There are some types of love that you just don’t mess with.
When I was ready to date during college (at a small Christian university), I was met with disappointment. Every boy I was interested in seemed only to be looking for a wife. I just wanted to date. I discovered that I am not preacher’s wife material, as they made obvious when I showed any sign of interest in them.
At the time, I was hurt by this. They were telling me that I wasn’t good enough for them. I thought we were on the same playing field. Instead, I was on the bench feeling lonely and left out.
I was always magnetized to the guy who was already magnetized to his future preacher’s wife. And she was nothing like me.
In one instance, I had a crush on this genuinely good guy. One day in the cafeteria, I was sitting with a group that included him and his girlfriend. I watched the way they interacted and how they looked at each other. I could feel the electricity between them. It was not shallow, lustful electricity, but something true and strong (albeit subtle).

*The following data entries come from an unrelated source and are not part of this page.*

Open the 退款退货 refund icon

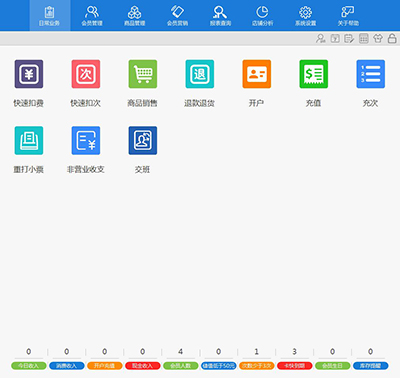coord(200,74)
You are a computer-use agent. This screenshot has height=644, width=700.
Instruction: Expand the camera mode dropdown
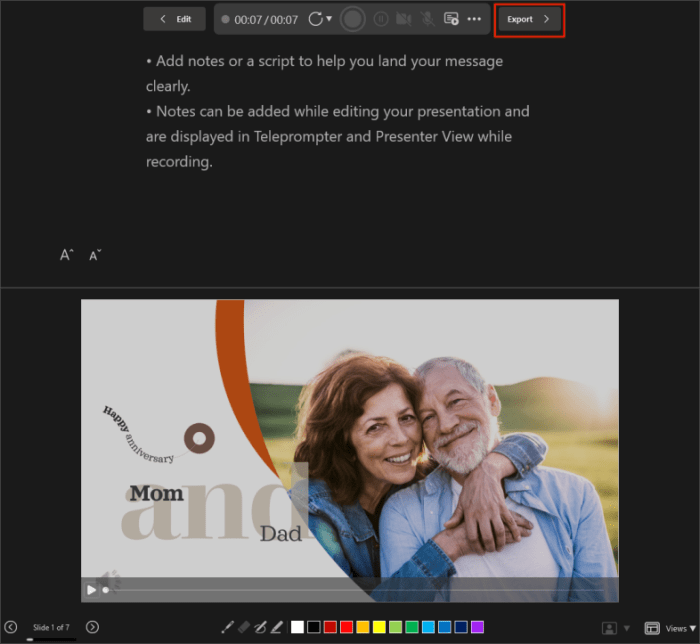(x=627, y=628)
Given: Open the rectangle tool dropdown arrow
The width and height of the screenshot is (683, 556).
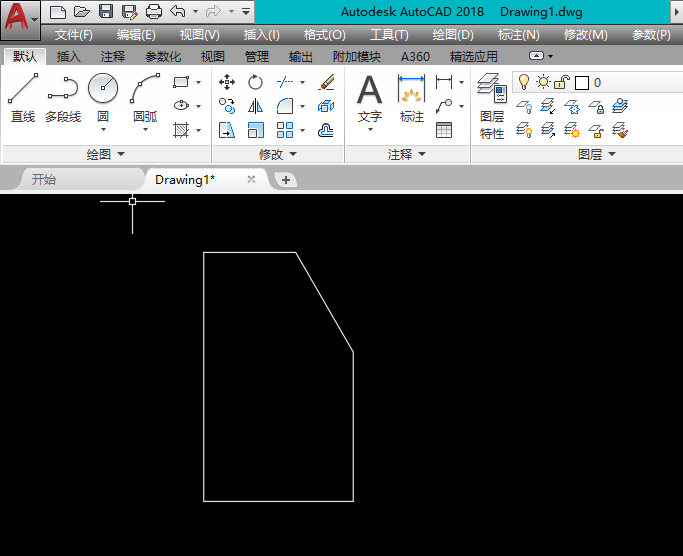Looking at the screenshot, I should 198,82.
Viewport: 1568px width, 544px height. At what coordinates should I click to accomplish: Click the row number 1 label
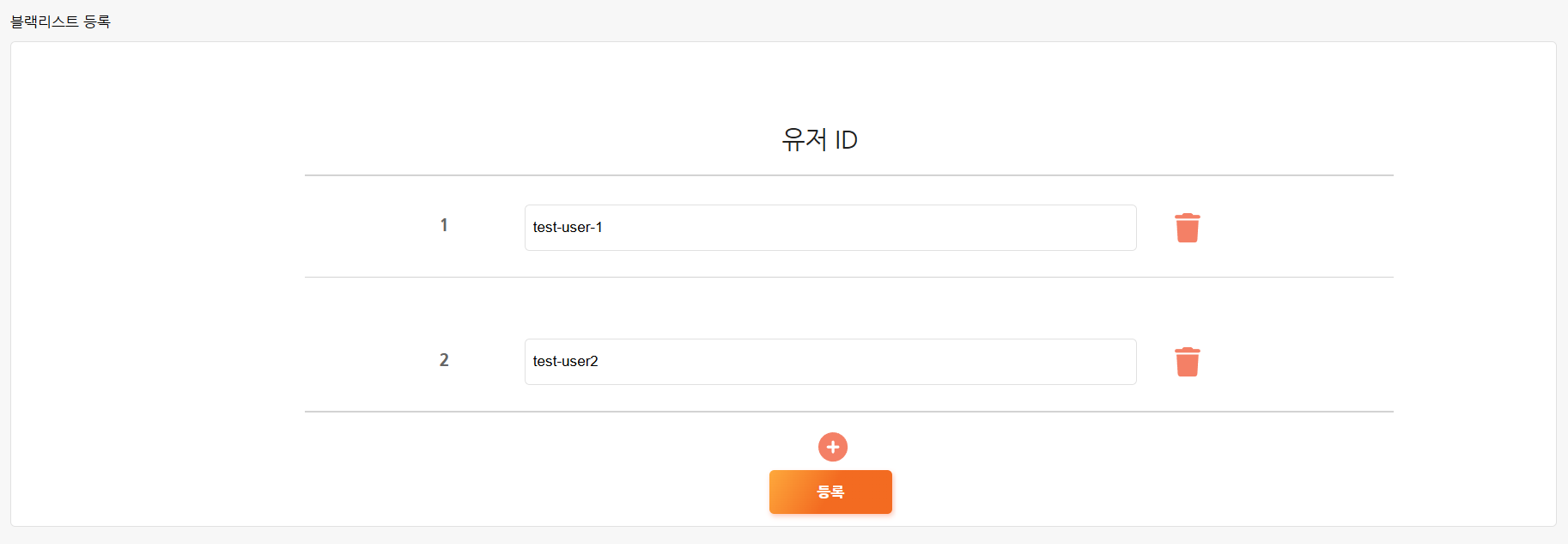444,225
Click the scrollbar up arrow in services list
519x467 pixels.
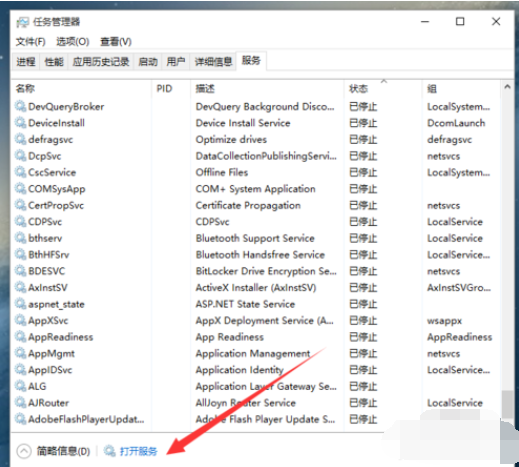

Later, I told my roommate that I knew they were going to get married. She said, “You don’t know that.” But I insisted that I did and that if she would just wait, she would see that I was right.
They are married today. *Insert smug grin.*
Anyway, my point of that story is that I saw and felt their love. This was the type of love that you don’t mess with. Even if you tried, you couldn’t easily break their bond. He had chosen his lady and even then, I knew she was the right one for him. I stepped down and distanced myself from my feelings until they withered away. My feelings for him were so shallow in comparison to hers.
It was a foreshadow. Just like an author drops hints to what is coming, God was nudging me. At the time, it didn’t feel like a nudge. It really felt like a kick in the gut.
Yet another foreshadow was when two friends of mine married. I watched them grow from friends to newlyweds. At the start of their relationship, they loudly denied that they were dating before finally and slowly reaching a point where they could deny no more.
I had never shed a tear at a wedding until theirs. In fact, I always thought it was ridiculous when I heard sniffles from other wedding guests. But when the bride came into the church, I was overcome with emotion. Truly, this was a match made by God. I knew it because I had seen it grow. They were made for each other. Their relationship planted a seed of hope in me that I’ve only just begun to recognize.
My husband and I started as friends, but it was not until we were alone together that we saw the potential that hadn’t come to the surface before. More than common interests, we have similar worldviews.
It was uncanny how his comments would echo my exact thoughts. It was like realizing you’re lost at the same time someone finds you. I didn’t know how much I longed to be understood like that. Perhaps this is what my friends above went through before they tied the knot. Perhaps they had shown me the possibility.
As our relationship grew into something more, we reached a point where we could no longer deny it either. We were in love. By accident really. And so here we are today: married and grateful to have found each other.
All along, those stings of love and the relationships around me were not God’s cruel trick on an aching heart. They were hints of what was to come. I just misread His intentions.
I wonder how often I do that with other elements of my life. When I spit complaints and anger at God, He could be in the process of doing something to make my future life that much better. How dare I think otherwise.
“For I know the plans I have for you,” declares the Lord, “plans to prosper you and not to harm you, plans to give you hope and a future.”